Also ich würde den Papst nicht mit dem Christo vergleichen.

Beides sind Großereignisse ...

Aber der Reichstag, das war ein Bedürfnis von allen Menschen dieser Stadt, einen Ort zu haben, wo man zusammenkommen kann. Bei Christo habe ich nachts um drei Uhr Freunde getroffen, die ich seit fünf Jahren nicht mehr gesehen habe. Ich weiß nicht, ob mir das beim Papstbesuch genauso gehen wird.

Wo warst du am 9. November 1989?

Am Brandenburger Tor natürlich. Einige von uns sind schon in der Nacht dadurch gelaufen. Dann haben wir am nächsten Tag mit der Sambagruppe dort gespielt. So kamen wir international ins Fernsehen. In ganz Südamerika haben sie uns gezeigt, wie wir da mit der Sambagruppe auf der Mauer stehen. In Brasilien haben sie uns so gebracht: „Mit brasilianischer Sambamusik fällt das Bollwerk des Kommunismus.“

Nicht nur die taz und die Ufa- Fabrik werden 17. Auch im Mehringhof feiern sie ihren 17. Geburtstag ...

Ja, ich habe auch schon gratuliert.

... und zwar am selben Tag wie ihr, mit dem gleichen Motto. Bist du sauer auf die?

■ ■ ■ ■

**AUFGABENSTELLUNG**:
Beantworte die folgenden Fragen zum Textauszug oben.
1. Um wie viel Uhr traf die befragte Person bei Christo Freunde, die sie seit fünf Jahren nicht mehr gesehen hatte?
2. Wo war die befragte Person am 9. November 1989?
3. Den wievielten Geburtstag feiern sie im Mehringhof?

■ ■ ■ ■

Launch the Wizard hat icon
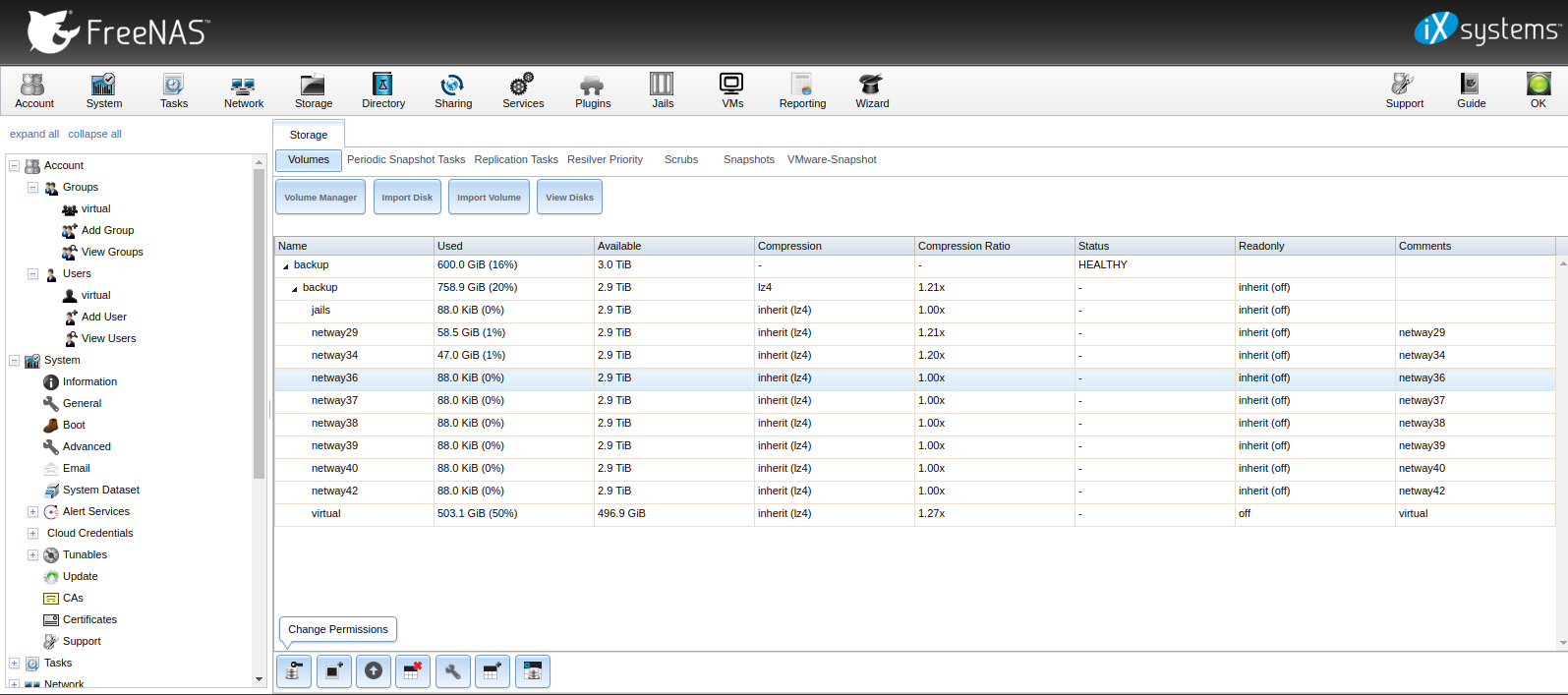 (871, 89)
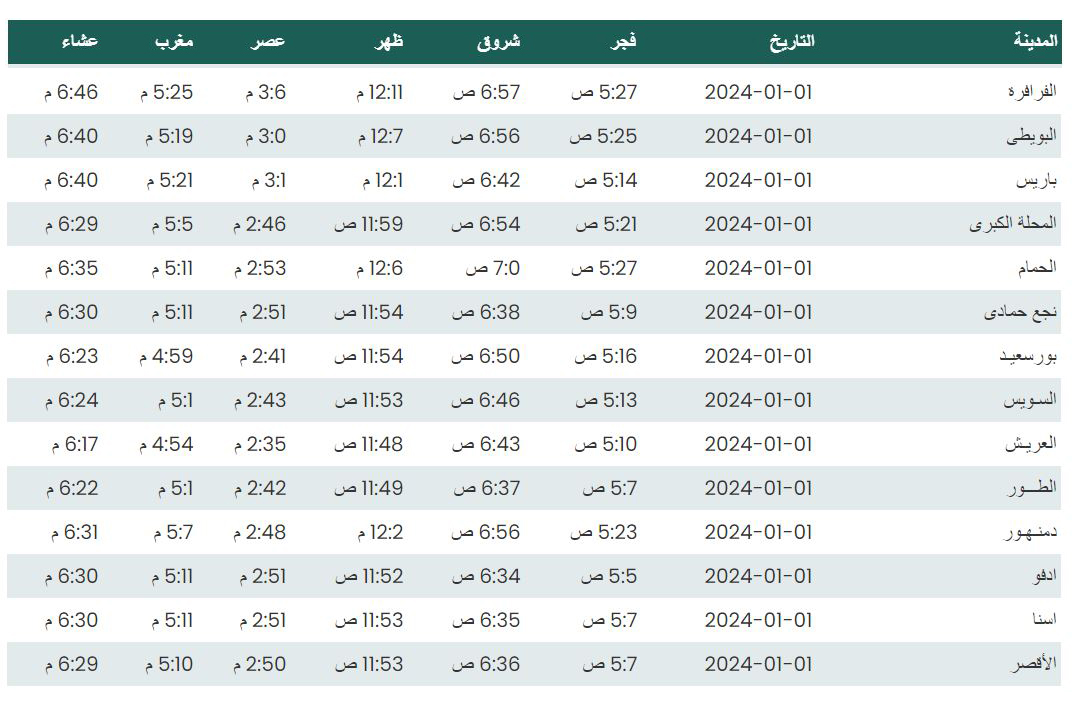Click the 4:54 م maghrib time cell
1076x713 pixels.
pyautogui.click(x=166, y=445)
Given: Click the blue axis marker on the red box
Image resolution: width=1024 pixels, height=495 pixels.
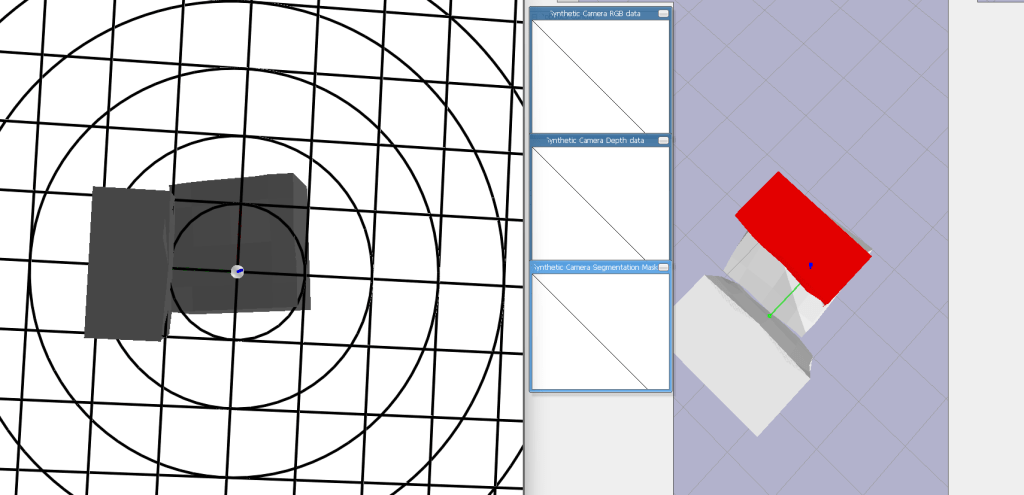Looking at the screenshot, I should coord(810,266).
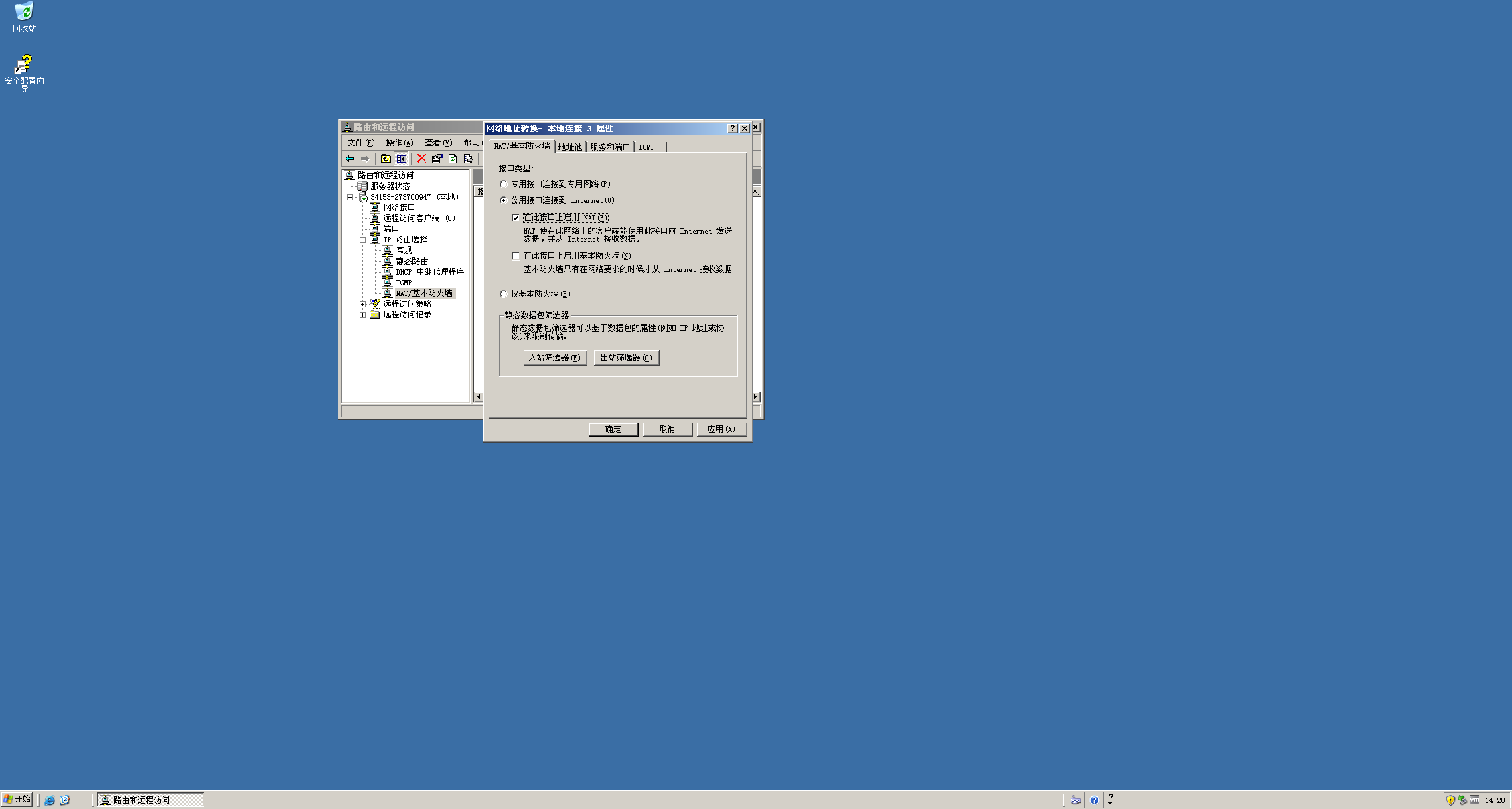Click the up one level folder icon
The height and width of the screenshot is (809, 1512).
[x=386, y=159]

■ ■ ■ ■

**LÖSUNG**:
1. Nachts um drei Uhr.
2. Am Brandenburger Tor.
3. Den 17. Geburtstag.